KEY HIGHLIGHTS
- Non-binding term sheet signed with St Barbara Limited (ASX: SBM) (“St Barbara”) to settle the Second Fortune finance facility (“Debt Restructure”).
- Linden to be debt free as a result of the Debt Restructure which includes a share and contingent payment settlement to be completed on or before 31 July 2023.
- Debt Restructure materially resets LGA’s balance sheet and enables:
- continued gold production from Second Fortune;
- expedited exploration and M&A opportunities; and
- potential ore production from Devon JV from early CY24.
- St Barbara to become LGA’s major shareholder with ~30% of Linden.
- New processing agreement to be entered into with Genesis Minerals Limited (ASX: GMD) (“Genesis”) – the new owner of Gwalia.
Linden Gold Alliance Limited (“Linden” or “LGA”) is pleased to announce that it has signed a non-binding term sheet to execute the revised Debt Restructure with St Barbara.
Furthermore, Linden is also transitioning its ore sale arrangement to Genesis – the new owner of Gwalia. Linden has delivered ~340kt of ore yielding ~40koz of gold to Gwalia since production re-commenced at Second Fortune in April 2021.

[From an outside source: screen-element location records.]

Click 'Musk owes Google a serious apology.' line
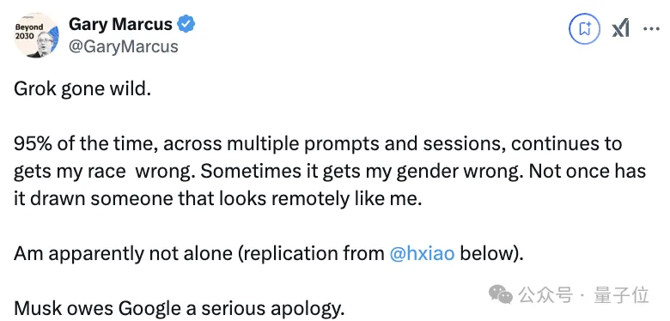 point(179,308)
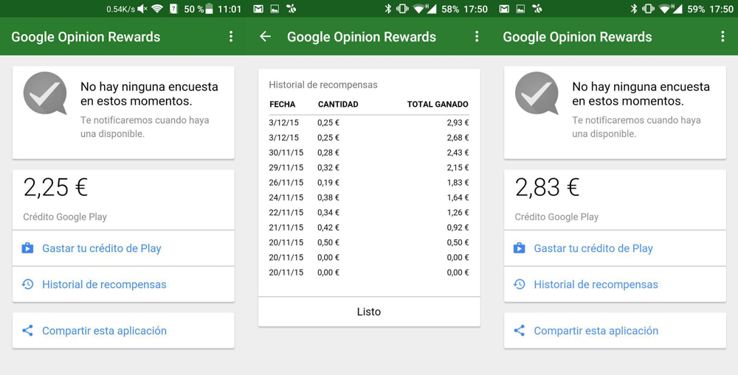This screenshot has width=738, height=375.
Task: Tap the Bluetooth icon in the middle status bar
Action: pos(388,9)
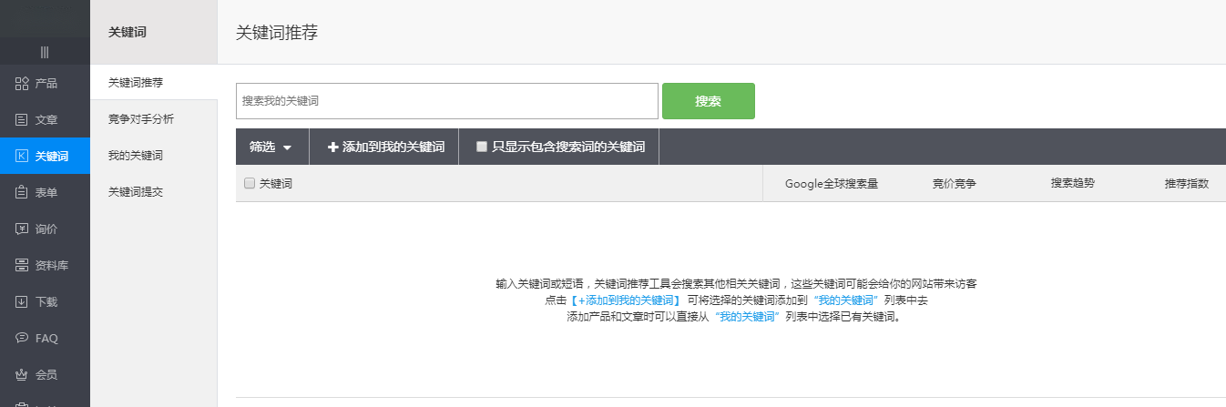Open the 资料库 (Library) sidebar icon
The height and width of the screenshot is (407, 1226).
[23, 266]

Linden Gold Alliance Managing Director, Andrew Rich commented,
We wish to thank St Barbara for re-affirming its support of Linden with the revised Debt Restructure – we look forward to having St Barbara as our major shareholder. We expect that transitioning to a debt free junior producer while continuing our focus on increasing margins and growth will increase the investment proposition of Linden. We also look forward to continuing our relationship with the Gwalia team under the new ownership of Genesis.
Debt Restructure
St Barbara and LGA have signed indicative terms to settle and wind down the secured Second Fortune finance facility by way of a $6 million share payment (“Total Share Payment”) and $5 million of contingent payments payable in two equal tranches upon two growth-related milestones being met (“Contingent Payments”) for a total consideration of $11 million.

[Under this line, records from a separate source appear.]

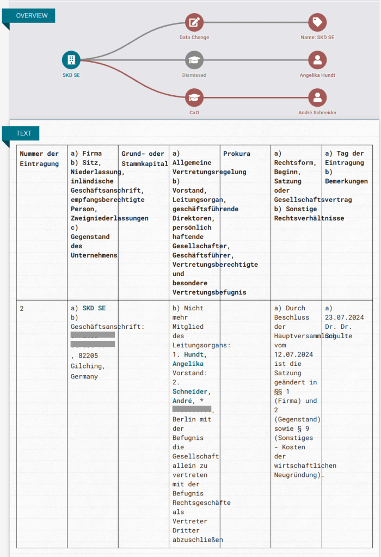
Task: Click the Dismissed graduation cap icon
Action: coord(194,60)
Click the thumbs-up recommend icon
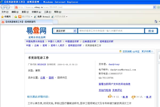Screen dimensions: 160x107 pos(109,97)
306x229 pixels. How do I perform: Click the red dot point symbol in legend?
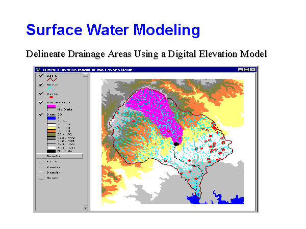pos(51,98)
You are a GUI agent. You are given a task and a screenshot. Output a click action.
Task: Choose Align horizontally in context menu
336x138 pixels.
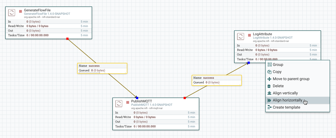click(287, 100)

The Debt Restructure includes settling all amounts owed to St Barbara.
Linden originally borrowed $16 million from St Barbara in December 2020 to redevelop the Second Fortune underground mine. Initial ore production occurred four months later, with first gold poured in April 2021.
Under the terms of the Debt Restructure, settlement will occur on or before 31 July 2023 upon the following completion items (“Completion”):
- $2,176,000 share payment issued at $0.16 per share (13,600,000 shares) (“First Share Payment”) taking St Barbara’s holding in Linden to 19.8%; and
- $5,000,000 Contingent Payments payable in cash as follows:
- $2,500,000 payable on LGA making a new JORC-compliant discovery of 50,000 ounces at a minimum grade of 4.0g/t Au within three years or alternatively where total Group Mineral Resources surpass 500,000 ounces (“Resource Payment”), and
- $2,500,000 payable by LGA upon the sale of a cumulative 20,000 project ounces of gold from the Devon open pit joint venture (“Devon Payment”).

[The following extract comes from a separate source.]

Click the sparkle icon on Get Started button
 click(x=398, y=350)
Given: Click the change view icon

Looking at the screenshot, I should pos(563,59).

- Upon binding documentation being entered into with respect to the First Share Payment and Contingent Payments, including issuance of shares under the First Share Payment, the Debt Restructure will complete, the Second Fortune facility agreement will terminate and St Barbara’s security over LGA and its assets will be released.
- Following Completion and pursuant to the requirements of item 7 s611 of the Corporations Act, LGA will require shareholder approval to pay the balance of the Total Share Payment and therefore, LGA will progressively issue shares to St Barbara upon completion of any capital raise or other dilutive events to ensure St Barbara maintains a shareholding of 19.8%, with any outstanding unpaid shares to be subject to shareholder approval (“Subsequent Share Payments”). If for whatever reason, LGA does not receive shareholder approval, LGA must cash settle the outstanding balance of the Share Payment within 60 days if LGA shareholders voting against the resolution for St Barbara to exceed 20%. Linden has commenced preparations for an Extraordinary General Meeting, including the appointment of an independent expert, to vote on a resolution for the approval of the Subsequent Share Payments.